Using a Quit Claim Deed Will Transfer Title And Nullify Your Wishes in Your Will
Added July 16, 2009 by Ilyce R. Glink
Summary: If you own a property and use a quit claim deed and later record that quit claim deed transfering title to someone while you're alive, how does that affect the terms of your will after you're dead? Does using and recording a quit claim deed before you die nullify the terms of your will? A reader finds herself in the situation where her elderly mother used a quit claim deed to deed her house to another daughter and grandchild.
Q: I have just learned that my 84-year old mother has deeded all of her property, including her home, to her granddaughter and my older sister. There is no mortgage against the house and the will states the property cannot be sold or mortgaged.
I am a widow and also have a twin sister in addition to our older sister. My twin sister is divorced and she resides with my mother. We are the youngest of her children.
My mother’s will supposedly says that my sister and I can live in the house until we die. However, should one of us remarry we are to move out. And should the house need a major repair, we are to consult with the granddaughter and my older sister. Is this legal?
A: Your mother can dispose of her property in any way she wants. She chose to use a quit claim deed to transfer the property to her daugher and grand daughter. She can create stipulations in her will that govern what should be done with her property under certain conditions.

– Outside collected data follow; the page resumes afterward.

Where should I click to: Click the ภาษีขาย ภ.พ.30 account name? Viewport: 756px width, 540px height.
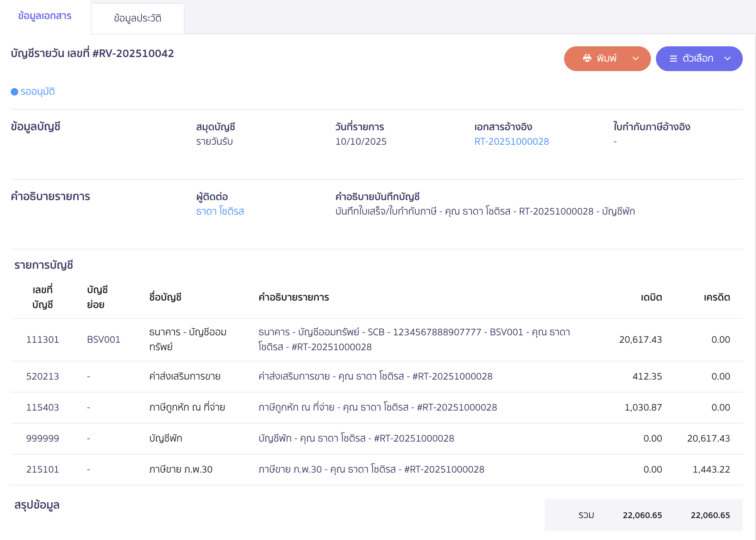[x=181, y=469]
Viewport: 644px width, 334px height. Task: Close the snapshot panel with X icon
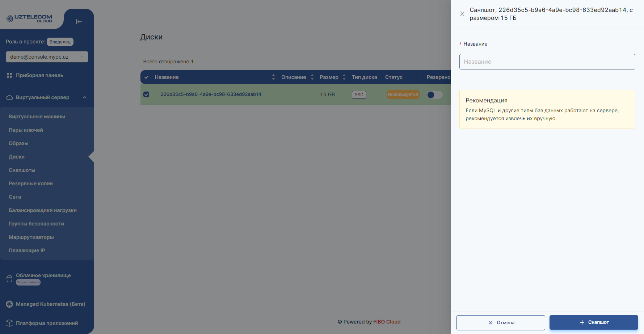[x=462, y=14]
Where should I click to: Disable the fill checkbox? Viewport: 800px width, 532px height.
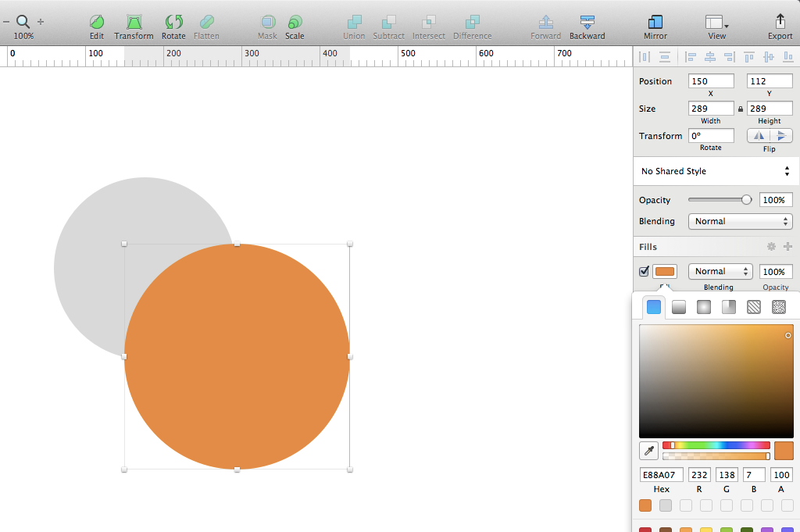click(644, 271)
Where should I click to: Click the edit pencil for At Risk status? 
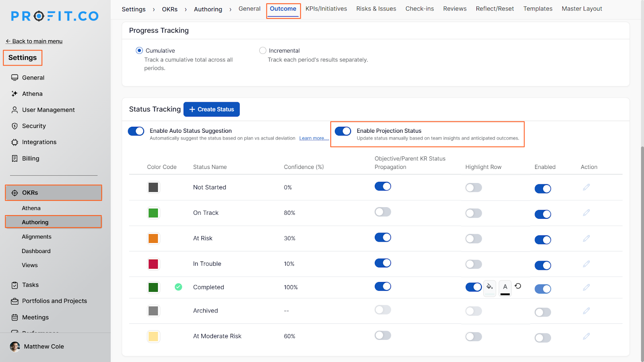[x=586, y=239]
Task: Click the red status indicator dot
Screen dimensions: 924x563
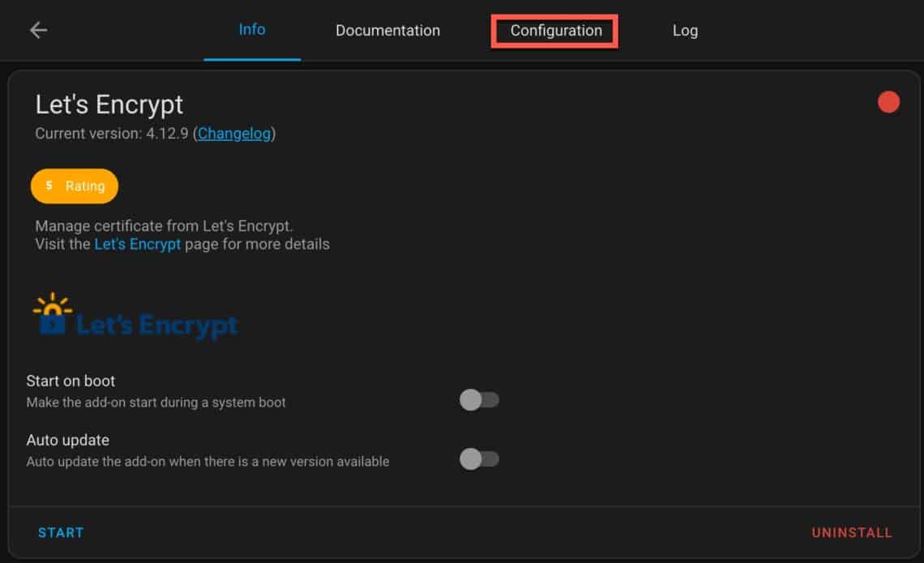Action: click(x=888, y=102)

But if she has already given the property away to your older sister and her granddaughter, then her wishes stated in the will won’t apply to this house – they would apply only to property she currently owns. The purpose of a will is to dispose of property owned by a person at the time of their death. In your mother’s case, she would no longer own the home and you would have no rights to the home. Using a quit claim deed and recording the quit claim deed in this manner will nullify your mother's wishes in her will.

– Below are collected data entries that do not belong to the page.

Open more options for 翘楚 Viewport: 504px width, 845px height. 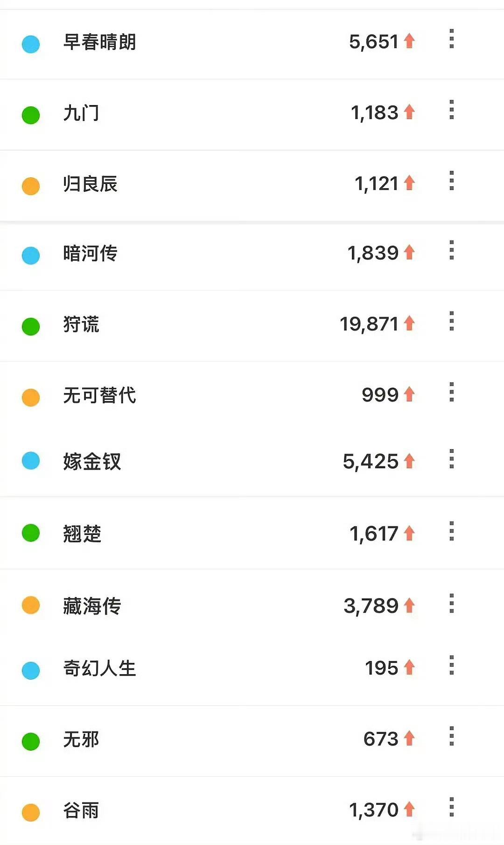tap(451, 531)
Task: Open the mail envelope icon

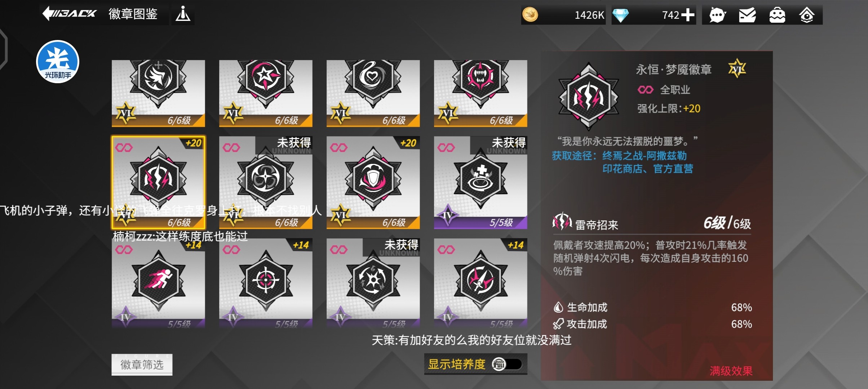Action: click(x=747, y=15)
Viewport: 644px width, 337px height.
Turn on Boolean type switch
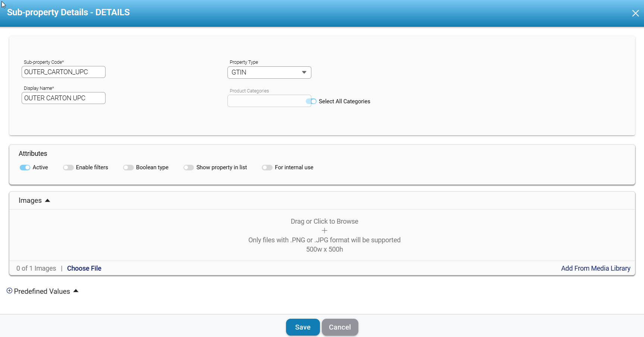pyautogui.click(x=128, y=167)
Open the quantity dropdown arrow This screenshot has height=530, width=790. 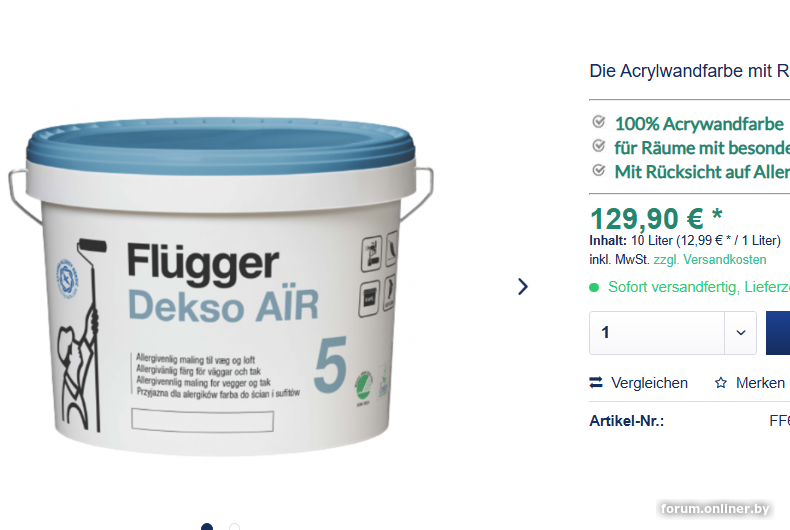(741, 333)
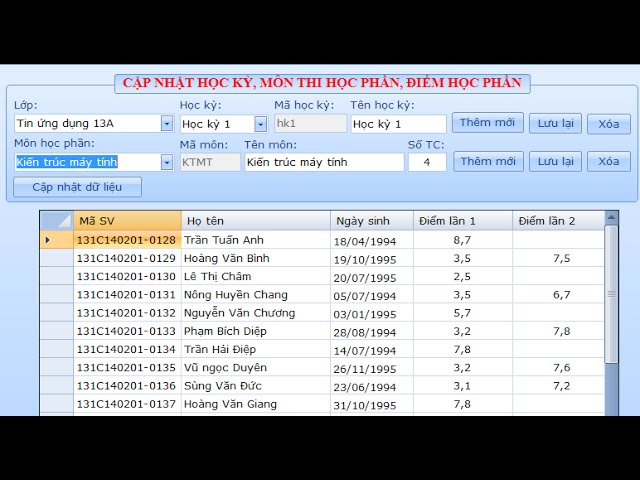
Task: Focus the Tên môn field with Kiến trúc máy tính
Action: [x=323, y=162]
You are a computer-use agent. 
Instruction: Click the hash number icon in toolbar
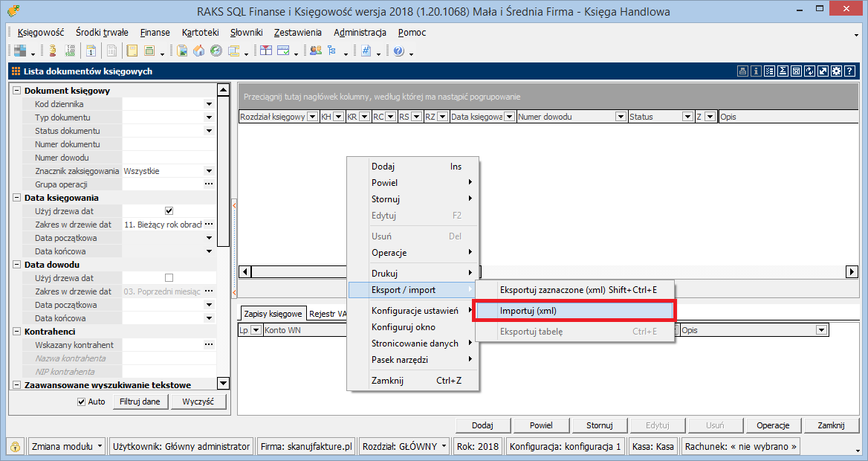tap(365, 51)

That would put you at the mercy of your older sister and your mother’s granddaughter.
Are you sure your mother is of sound mind? Are you sure she isn't being abused by your twin sister who resides with her? Has the deed already been recorded? Was it recorded properly?
If the quit claim deed to the property was recorded properly, then your mother's granddaughter and your sister probably already own the property. This was a foolish choice on your mother’s part, since it may expose her daughter and granddaughter to taxes down the line. If they simply inherited the property, it would likely be a tax free inheritance.
In any case, you should have a discussion with your mother to talk about why she has made these choices. If for nothing else, it will provide you with some closure. If you suspect that your mother made these decisions under duress, or was not of sound mind when she signed the papers, you should contact an elder law attorney.
Many states have enacted laws to protect older individuals from undue influence of relatives, friends and even strangers. These laws make it a crime to transfer ownership of their property when it is done under circumstances that could be abusive. If you suspect these circumstances, your attorney can give you more advice.